# Ever been conked on the head?



## Bretrick (Dec 11, 2021)

I went to the local cricket match yesterday and sat under a gum tree, got conked on the head by a Honky Nut. (Eucalyptus Corymbia Calophylla) 
Fell from at least 5 meters. Honky Nuts are very hard.


----------



## SeaBreeze (Dec 11, 2021)

Wow, hope you're okay!


----------



## Bretrick (Dec 11, 2021)

SeaBreeze said:


> Wow, hope you're okay!


My head was smarting for a little while. Vigourous rubbing eased the smarting.


----------



## SeaBreeze (Dec 11, 2021)

Bretrick said:


> My head was smarting for a little while. Vigourous rubbing eased the smarting.

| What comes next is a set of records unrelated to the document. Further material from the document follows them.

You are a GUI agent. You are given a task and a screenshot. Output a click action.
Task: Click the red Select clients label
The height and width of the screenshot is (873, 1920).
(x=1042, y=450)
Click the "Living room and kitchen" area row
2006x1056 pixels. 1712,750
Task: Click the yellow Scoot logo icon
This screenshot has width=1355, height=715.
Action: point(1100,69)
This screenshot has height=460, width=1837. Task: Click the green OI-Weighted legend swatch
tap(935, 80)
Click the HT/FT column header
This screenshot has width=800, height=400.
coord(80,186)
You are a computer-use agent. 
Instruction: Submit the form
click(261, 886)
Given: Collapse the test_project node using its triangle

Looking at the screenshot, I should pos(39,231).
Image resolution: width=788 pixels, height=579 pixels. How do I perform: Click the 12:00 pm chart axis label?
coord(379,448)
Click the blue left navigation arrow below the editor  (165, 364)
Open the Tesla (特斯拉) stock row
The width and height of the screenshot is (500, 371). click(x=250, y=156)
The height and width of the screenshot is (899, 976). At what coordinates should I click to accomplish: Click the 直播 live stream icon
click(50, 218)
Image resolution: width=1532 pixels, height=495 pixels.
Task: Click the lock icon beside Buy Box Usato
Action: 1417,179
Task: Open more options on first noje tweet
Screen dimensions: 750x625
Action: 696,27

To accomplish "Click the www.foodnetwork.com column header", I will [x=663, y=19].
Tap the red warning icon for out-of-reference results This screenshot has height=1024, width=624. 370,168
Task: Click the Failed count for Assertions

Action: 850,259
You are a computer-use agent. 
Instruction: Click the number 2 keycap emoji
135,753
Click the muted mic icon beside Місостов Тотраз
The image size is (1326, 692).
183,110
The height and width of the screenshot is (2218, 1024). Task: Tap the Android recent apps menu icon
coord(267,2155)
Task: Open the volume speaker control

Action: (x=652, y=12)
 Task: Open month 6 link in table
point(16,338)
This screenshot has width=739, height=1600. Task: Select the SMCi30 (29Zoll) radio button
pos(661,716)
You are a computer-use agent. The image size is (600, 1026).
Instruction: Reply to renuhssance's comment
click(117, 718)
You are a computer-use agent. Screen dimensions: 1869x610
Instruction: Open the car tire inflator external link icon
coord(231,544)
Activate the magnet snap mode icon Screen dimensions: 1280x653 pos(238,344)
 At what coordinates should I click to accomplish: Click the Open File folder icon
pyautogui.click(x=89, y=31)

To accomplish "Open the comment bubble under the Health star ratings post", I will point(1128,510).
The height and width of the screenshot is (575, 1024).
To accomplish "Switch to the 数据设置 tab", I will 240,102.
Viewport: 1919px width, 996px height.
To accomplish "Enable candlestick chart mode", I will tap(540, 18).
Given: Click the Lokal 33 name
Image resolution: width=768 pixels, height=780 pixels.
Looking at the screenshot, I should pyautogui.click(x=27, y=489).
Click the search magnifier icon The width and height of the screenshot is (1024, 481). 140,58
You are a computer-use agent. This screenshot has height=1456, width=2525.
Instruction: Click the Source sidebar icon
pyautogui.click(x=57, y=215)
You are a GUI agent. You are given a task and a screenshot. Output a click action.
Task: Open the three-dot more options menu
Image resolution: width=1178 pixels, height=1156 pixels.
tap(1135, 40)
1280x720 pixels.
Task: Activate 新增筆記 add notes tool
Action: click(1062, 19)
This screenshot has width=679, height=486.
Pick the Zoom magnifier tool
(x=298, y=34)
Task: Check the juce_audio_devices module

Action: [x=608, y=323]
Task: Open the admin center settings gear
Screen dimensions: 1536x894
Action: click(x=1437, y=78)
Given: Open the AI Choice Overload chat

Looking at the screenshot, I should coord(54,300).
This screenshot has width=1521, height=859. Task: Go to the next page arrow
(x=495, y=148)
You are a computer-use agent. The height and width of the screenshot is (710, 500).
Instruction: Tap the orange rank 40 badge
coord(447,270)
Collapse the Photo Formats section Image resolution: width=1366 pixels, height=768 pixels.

Glad it was nothing more serious.


----------



## Ladybj (Dec 11, 2021)

Yes.  Several years ago when I had my Pathfinder.  I was taking groceries out the trunk and my head was near the trunk when I closed it. Wasn't bad but whewww. I felt it.


----------



## Bretrick (Dec 11, 2021)

Ladybj said:


> Yes.  Several years ago when I had my Pathfinder.  I was taking groceries out the trunk and my head was near the trunk when I closed it. Wasn't bad but whewww. I felt it.


Something like that would certainly leave you with a smarting head.


----------



## Ladybj (Dec 11, 2021)

Bretrick said:


> Something like that would certainly leave you with a smarting head.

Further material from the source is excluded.